In news that's unlikely to surprise anyone hereabouts, we learn today that Ofcom won't be pursuing the BBC over Emily Maitlis's infamous Dominic Cummings monologue on Newsnight.
An Ofcom spoke says:
We consider the programme's opening monologue could be perceived as Ms Maitlis's personal view on a matter of major political controversy.
But, having assessed the programme as a whole, we also found that a range of different viewpoints were given appropriate weight, including those of the UK government.
Given this, and taking into account the BBC's acceptance under its own complaints processes that it fell short of its editorial guidelines, we won't be taking further action.
We have, however, reminded the BBC that when preparing programme introductions in news programmes, to capture viewers' attention - particularly in matters of major political controversy - presenters should ensure that they do not inadvertently give the impression of setting out personal opinions or views.

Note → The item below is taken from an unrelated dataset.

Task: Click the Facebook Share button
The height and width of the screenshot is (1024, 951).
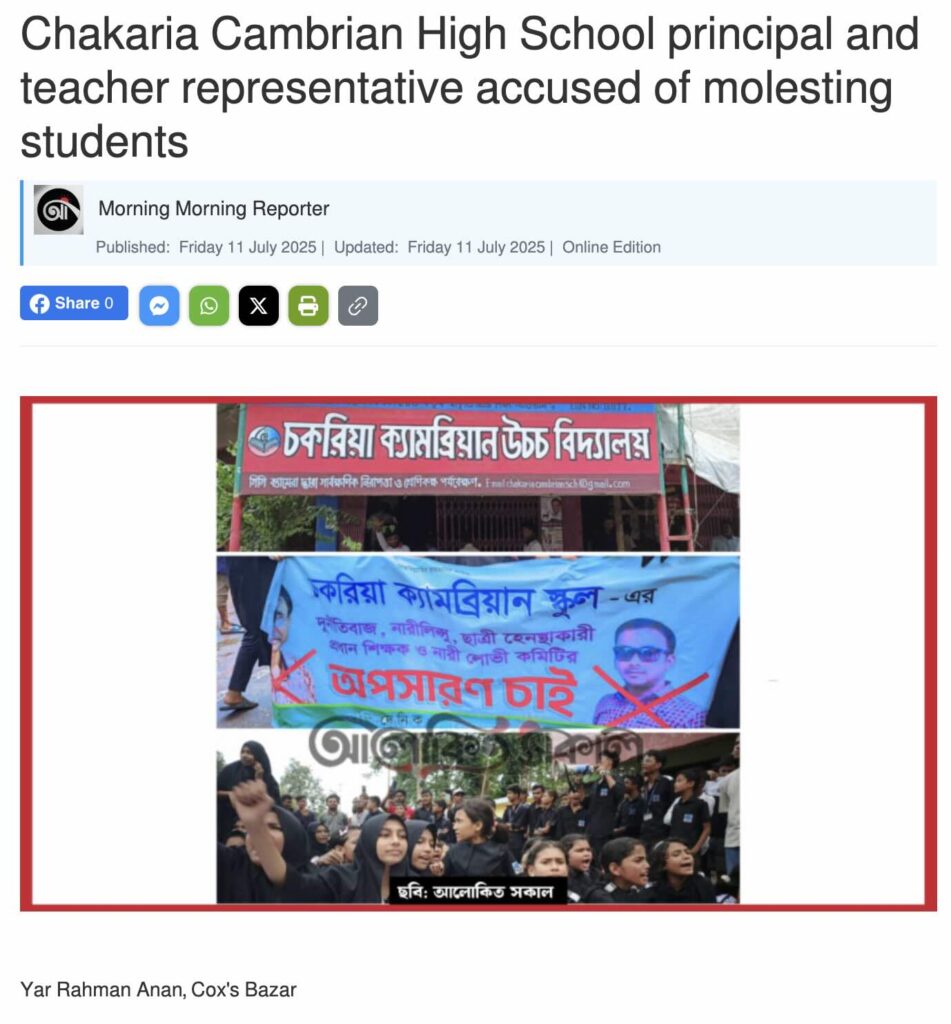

It's the gentlest of raps on the knuckles.
Ofcom is famously staffed with ex-BBC people. The language of that is pure BBC.
It "could be perceived" as Ms Maitlis's personal view? Presenters should ensure that they do not "inadvertently give the impression" of setting out personal opinions or views?
Whether or not it was solely Emily Maitlis's personal view, or the Newsnight team's point of view, it's absurd to claim that it wasn't a contentious point of view.
And there was nothing "inadvertent" about it. It was meant.